Son instruction semble, tout compte fait, avoir été assez forte. A la vérité, ses citations, d’ordinaire, ne vont guère au-delà de celles que l’on fait sans avoir lu aucun auteur, ne vont guère au-delà de Res sacra miser et de Quis custodiet custodes ; mais on croit voir qu’il a lu Cicéron, dont quelques discours nous reviennent à la mémoire quand nous lisons ceux de Michel ; il a, sans aucun doute, quelque teinture d’Aristote ; il est certain qu’il a lu Mirabeau et surtout qu’il possède très bien Montesquieu. « C’est mon maître, » dit-il quelque part ; « je le sais par cœur, » dit-il ailleurs. Et il le cite et il le cite bien, je veux dire dans les endroits que l’on ne connaît que quand on l’a beaucoup fréquenté, et dans le vrai sens de sa doctrine, parfois fuyante. Qui, dans une affaire où est soulevée la question du duel, s’aviserait de citer Montesquieu ? Michel le fait : « Je ne veux pas rester seul ; car je serais vaincu. Voici ce que m’apprend mon maître en politique et le maître, je crois, de tous ceux qui savent quelque chose, celui qui fut aussi bon magistrat qu’il fut grand publiciste, encore qu’il détestât la procédure. Voici ce que dit Montesquieu : « Je trouve qu’au commencement de la troisième race… »

Et, la question étant de savoir quel est le principe de la République, MICHEL DE BOURGES : « Montesquieu a dit que la vertu républicaine était dans l’amour de la République… — M. GOULHOT DE SAINT-GERMAIN : Montesquieu n’a pas dit cela ; il a dit que le principe des Républiques est la vertu. — MICHEL DE BOURGES : Il a défini la vertu l’amour de la République et de l’égalité. — M. DE SAINT-GERMAIN : Je me suis permis de rétablir l’esprit de Montesquieu… » — Or c’est Michel de Bourges qui est dans l’esprit de Montesquieu. Montesquieu commence par dire que la vertu est le principe des Républiques ; puis, définissant ce mot de vertu, il dit que « la vertu, dans une république, est l’amour de la république » et que « l’amour de la république, dans une démocratie, est celui de la démocratie et l’amour de la démocratie celui de l’égalité. » Comme citateur, c’est Michel de Bourges qui a raison.

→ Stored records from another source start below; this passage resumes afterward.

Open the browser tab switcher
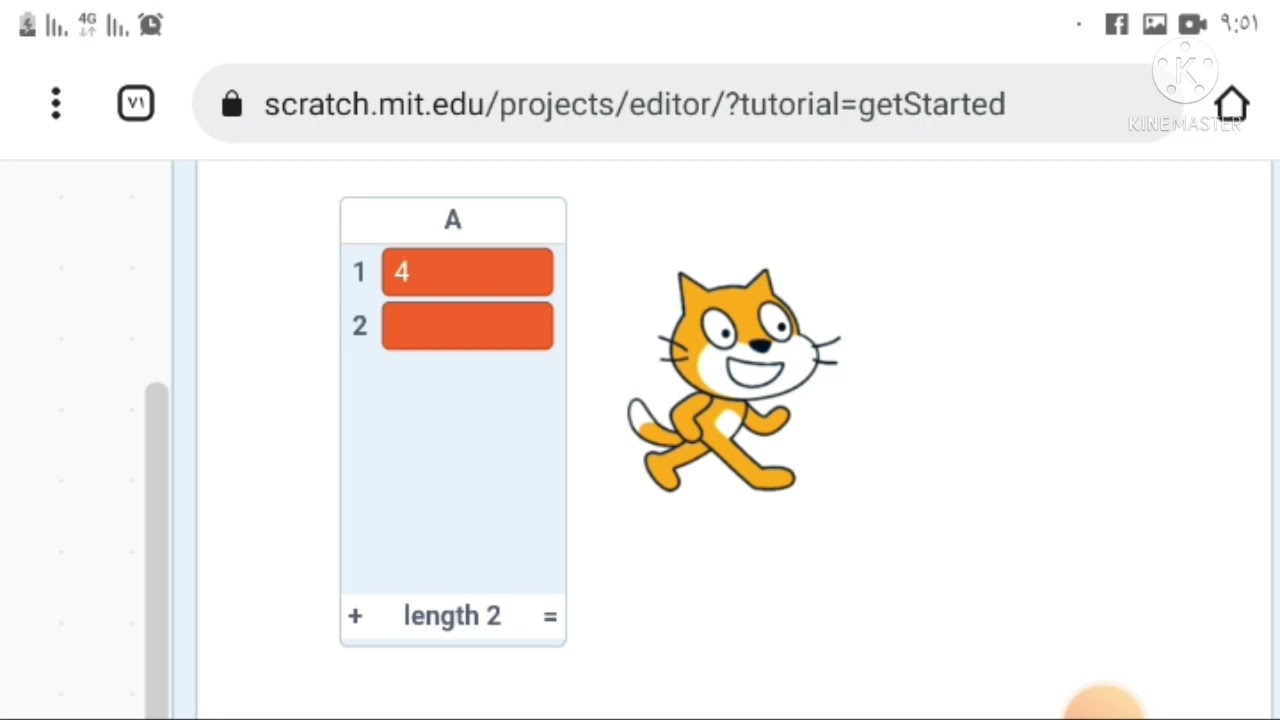This screenshot has height=720, width=1280. [x=136, y=103]
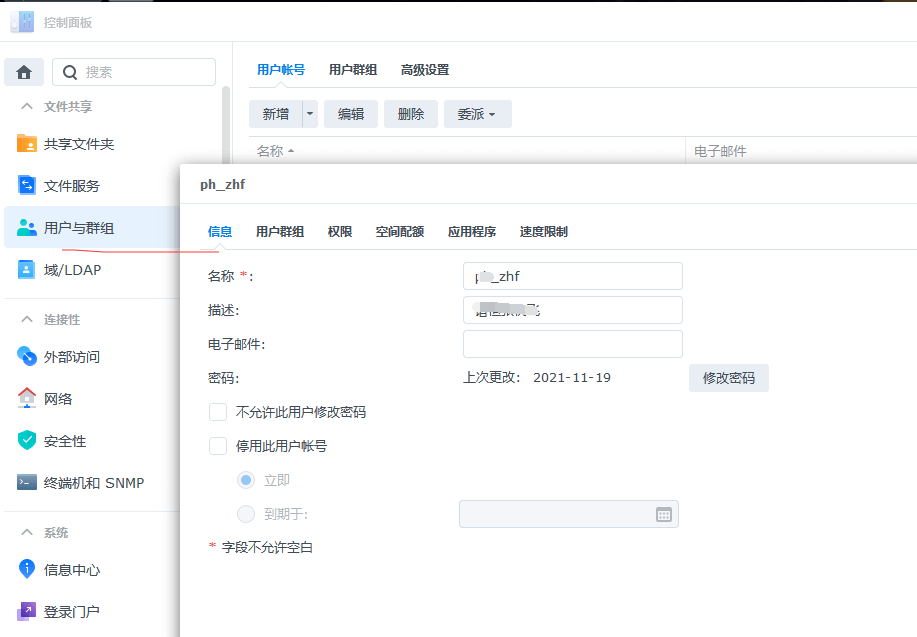Select the 到期于 radio button
The height and width of the screenshot is (637, 917).
[x=246, y=514]
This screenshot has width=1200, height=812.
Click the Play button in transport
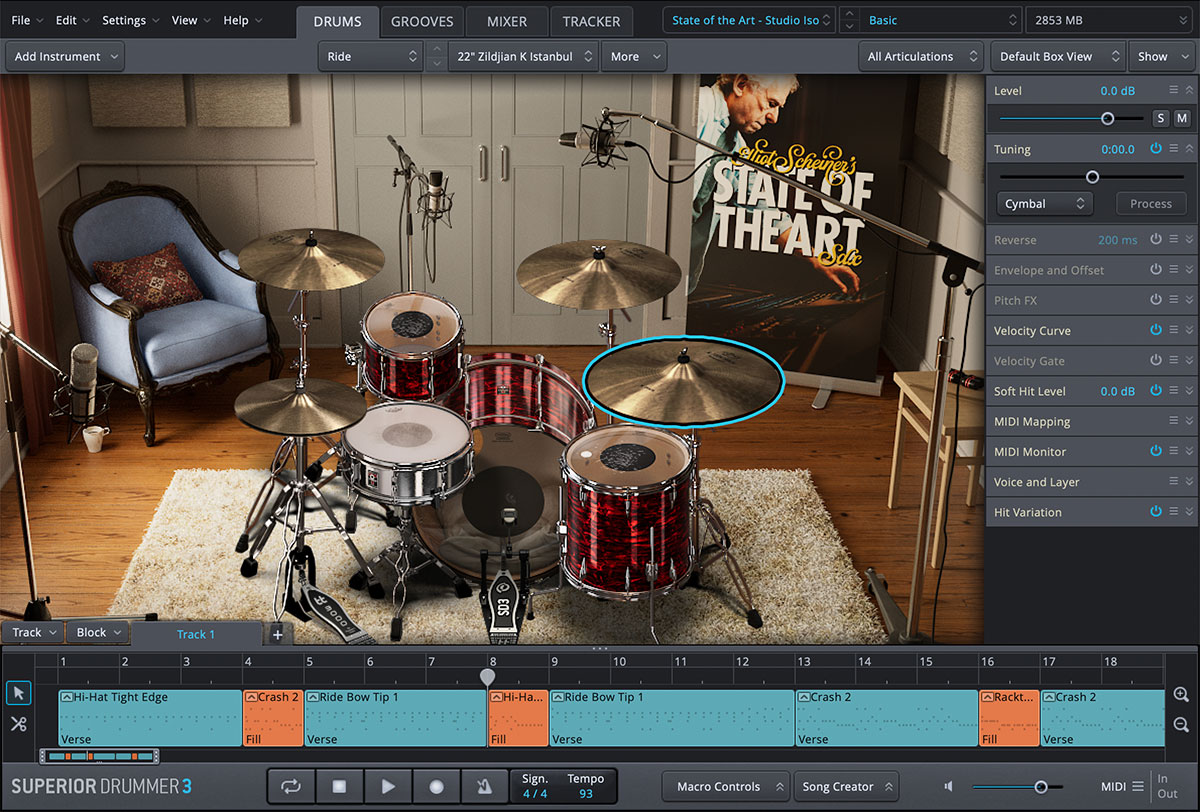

Ce qu’il y a de curieux, c’est qu’il ne « sent pas du tout son temps » ; c’est qu’il n’a rien, nulle part, de la couleur romantique, encore qu’il ait été comme gorgé de littérature romantique par les lettres que lui écrivait George Sand ; jamais on ne surprend rien chez lui de la manière de Victor Hugo (sauf une seule fois, sur quoi nous aurons à revenir ; car cela fait un petit problème), de Lamartine ou de Lamennais. Il semble, et il est possible que ce soit vrai, qu’il n’ait jamais lu un ouvrage de tous ces auteurs-là. Ce que son éloquence rappelle, c’est celle des orateurs révolutionnaires, Mirabeau, Barnave, Saint-Just et Robespierre et son style même ressemble au leur ; et bien qu’il ne les ait jamais cités, sauf, une fois, Mirabeau, je ne doute pas qu’il ne les ait fréquentés. Il est vrai, faisons-y bien attention, que l’éloquence des orateurs parlementaires de la Restauration (Manuel, général Foy) était calquée sur celle des orateurs révolutionnaires et que c’est à l’école des orateurs de la Restauration que Michel de Bourges a été élevé. — Quoi qu’il en soit, voilà tout ce que je puis conjecturer sur l’éducation intellectuelle et littéraire de Michel de Bourges.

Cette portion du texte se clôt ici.